Data Protection for Containers: Part I, Backup

MichaelMattsson · ‎04-13-2018

An influx of conversations with customers and colleagues recently has made me aware that data protection for containers is not to be taken for granted. We want to break down our monoliths for brownfield applications and deploy fresh 12-factor greenfield microservices. Both stateful and ephemeral. Now, not next year. Mission-critical production, not just for dev and test! Just because your application changes its runtime environment doesn’t mean that the data protection requirements changes. How do you ensure data is properly backed up and recoverable according to current policies on a Kubernetes cluster?

There are many aspects of a container environment that needs robust disaster recovery routines and contingency planning such as protecting the state of the cluster, container image registries and runtime information. In part one of this blog post I will primarily talk about managing and defining a data protection scheme for applications deployed on a Kubernetes cluster. We are making further strides in this area and we’ll announce a few forward looking statements on what we have in the oven in the Future section and what to expect in part two.

Background
Traditional agent-based backup software won’t work natively with a container orchestrator such as Kubernetes. A Persistent Volume (PV) may be attached to any host at any given time in the cluster. Having a backup agent hogging the mount path on the host will lead to unpredictable behavior and most certainly failed backups. Applying the traditional backup paradigm to the containerized application paradigm will simply not work. Backup schemes need to be consumed as a data service provided by the cluster orchestrator and the underlying storage infrastructure. In this blog you’ll learn how HPE Nimble Storage provide these data protection services for Kubernetes and how cluster administrators, traditional storage architects and application owners that are part of a DevOps team may design and consume these data protection services.

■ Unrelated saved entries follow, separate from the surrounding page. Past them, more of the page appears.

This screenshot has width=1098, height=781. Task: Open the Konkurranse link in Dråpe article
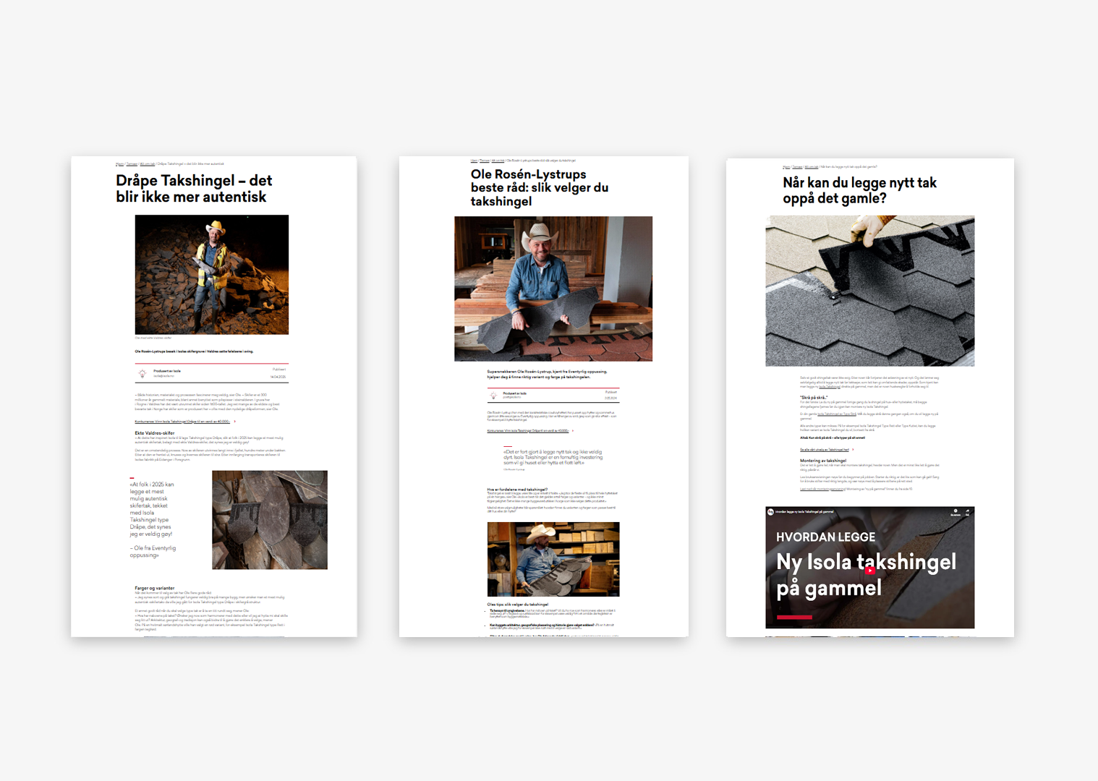182,422
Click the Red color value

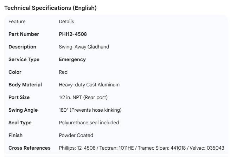coord(63,72)

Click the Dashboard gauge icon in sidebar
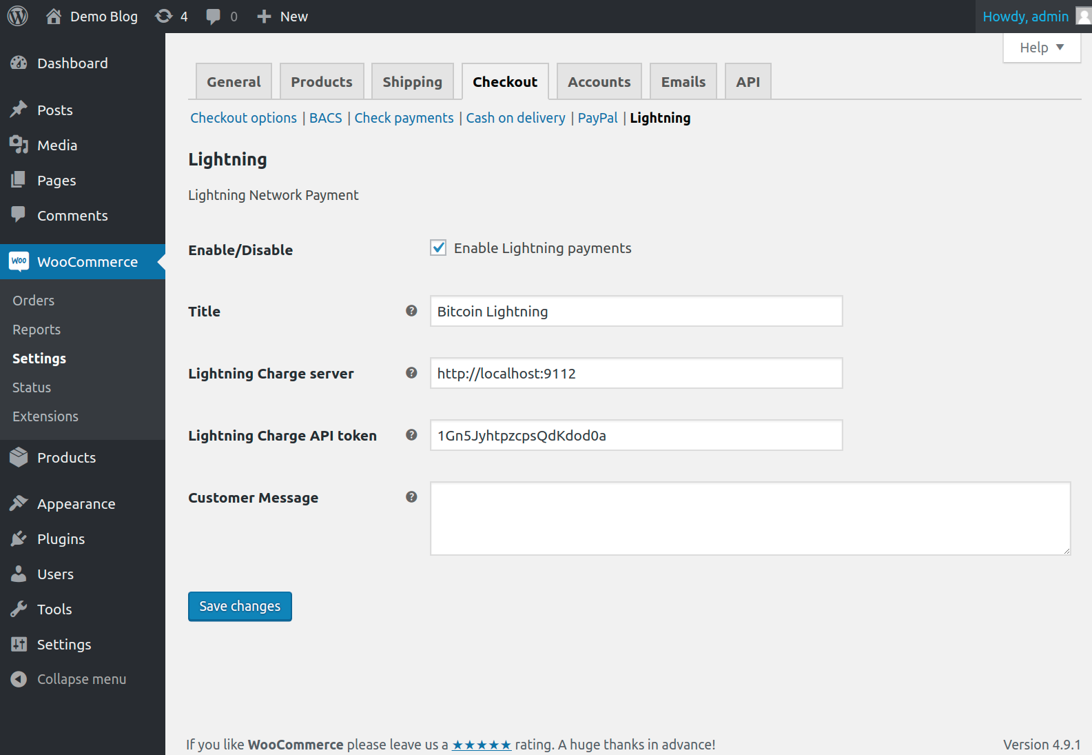[19, 63]
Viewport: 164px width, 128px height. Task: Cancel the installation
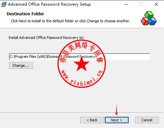(x=147, y=120)
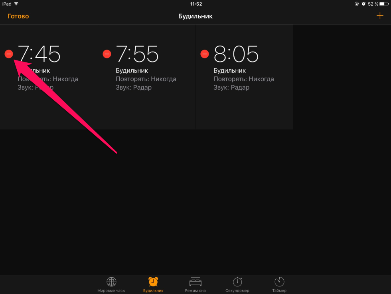This screenshot has height=294, width=391.
Task: Tap the battery percentage in status bar
Action: (373, 4)
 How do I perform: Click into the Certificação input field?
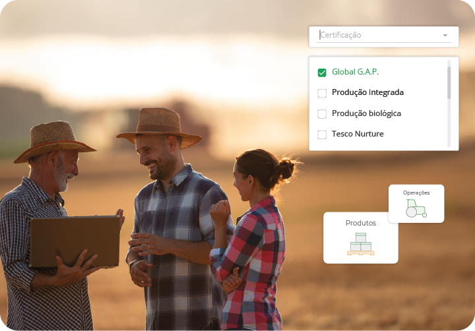(376, 35)
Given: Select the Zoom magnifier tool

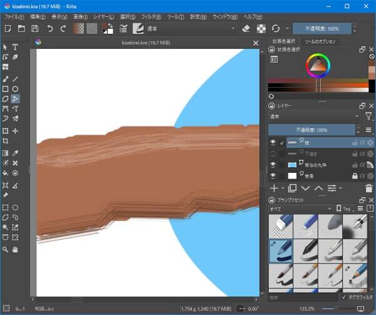Looking at the screenshot, I should click(5, 249).
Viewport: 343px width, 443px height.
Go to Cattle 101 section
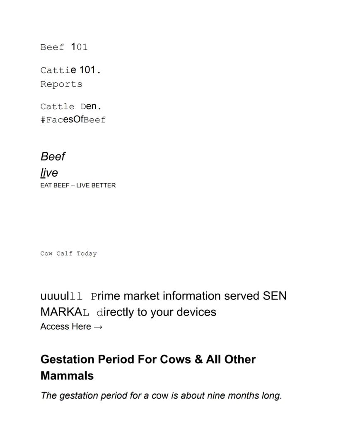[x=70, y=70]
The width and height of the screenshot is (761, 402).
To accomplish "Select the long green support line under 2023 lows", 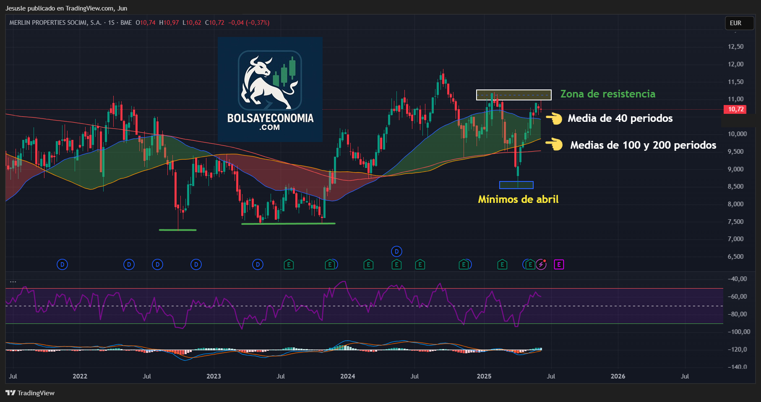I will pos(288,223).
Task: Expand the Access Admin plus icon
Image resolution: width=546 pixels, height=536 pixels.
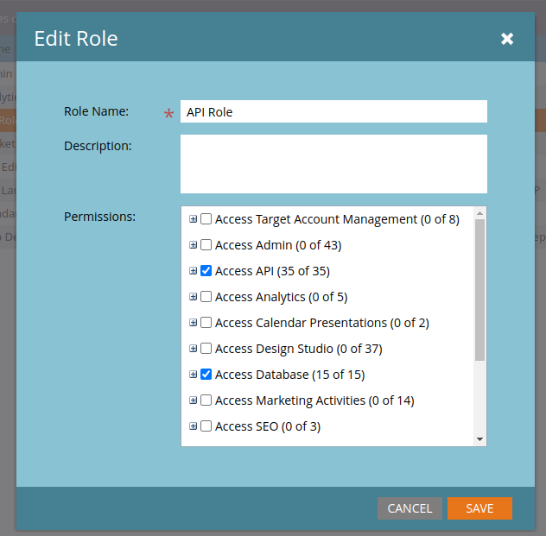Action: click(x=194, y=245)
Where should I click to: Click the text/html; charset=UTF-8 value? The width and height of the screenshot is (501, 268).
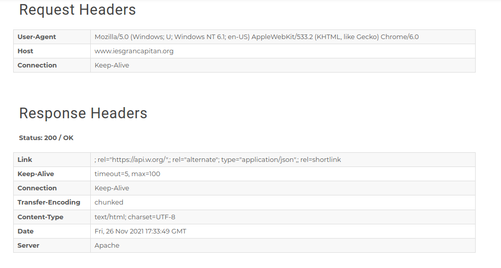click(135, 217)
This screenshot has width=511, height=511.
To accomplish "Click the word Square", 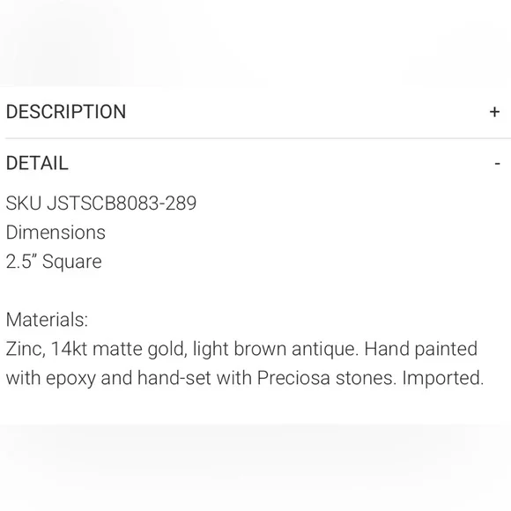I will point(72,262).
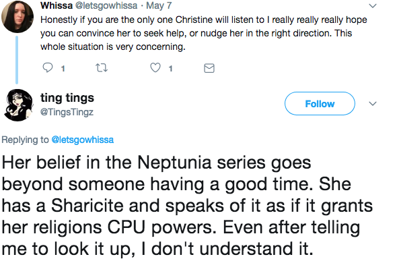Open Whissa's tweet about Christine seeking help
The height and width of the screenshot is (261, 399).
204,33
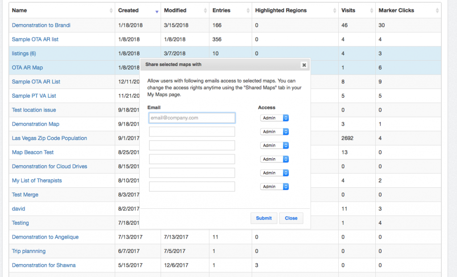The height and width of the screenshot is (277, 457).
Task: Open the Demonstration to Brandi map link
Action: click(x=41, y=25)
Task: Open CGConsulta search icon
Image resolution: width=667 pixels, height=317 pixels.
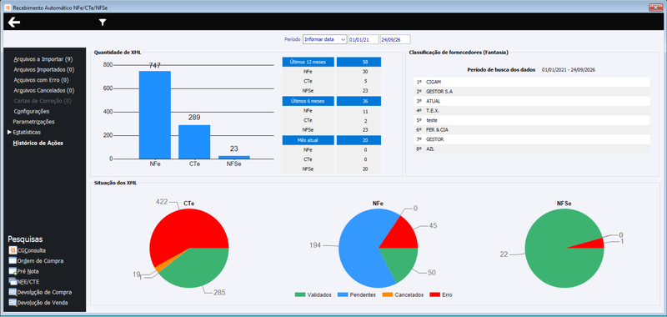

Before we dig in, the very loaded word “Backup” needs to be defined with a touch of the 21st century. I’m using the define: operator on Google search to help me:Define: Backup
So, “the procedure for making extra copies of data in case the original is lost or damaged”. HPE Nimble Storage leverages snapshot copies of your data volumes with short retention (RPO) and quick recovery (RTO). Since the inception of data volume snapshots we’ve been taught that snapshots are not backups unless the snapshots are stored independently of the source volume. HPE Nimble Storage fulfill that criteria by replicating the delta between snapshots to either a secondary array (preferably in a remote data center in a different disaster zone) or to a Replication Store using HPE Cloud Volumes available on AWS and Azure. In the next few sections we’re going through how to “make extra copies” with snapshots and in part two of this blog deliberately “lose and damage the data” to demonstrate a recovery of said backup.

Meet the team
In any self-service infrastructure provided to an organization, there needs to be some ground rules established. I’ve put together my virtual team to better illustrate each of the subject matter expert domains.
The Team
The Storage Architect (SA)
The SA is responsible that SLAs and SLOs are upheld and that established RTOs and RPOs can be met. At his disposal is one primary all-flash HPE Nimble Storage array and a secondary hybrid-flash array in a remote data center. This is the production tier. The SA defines Protection Templates (more on this below) for the cluster administrator to consume.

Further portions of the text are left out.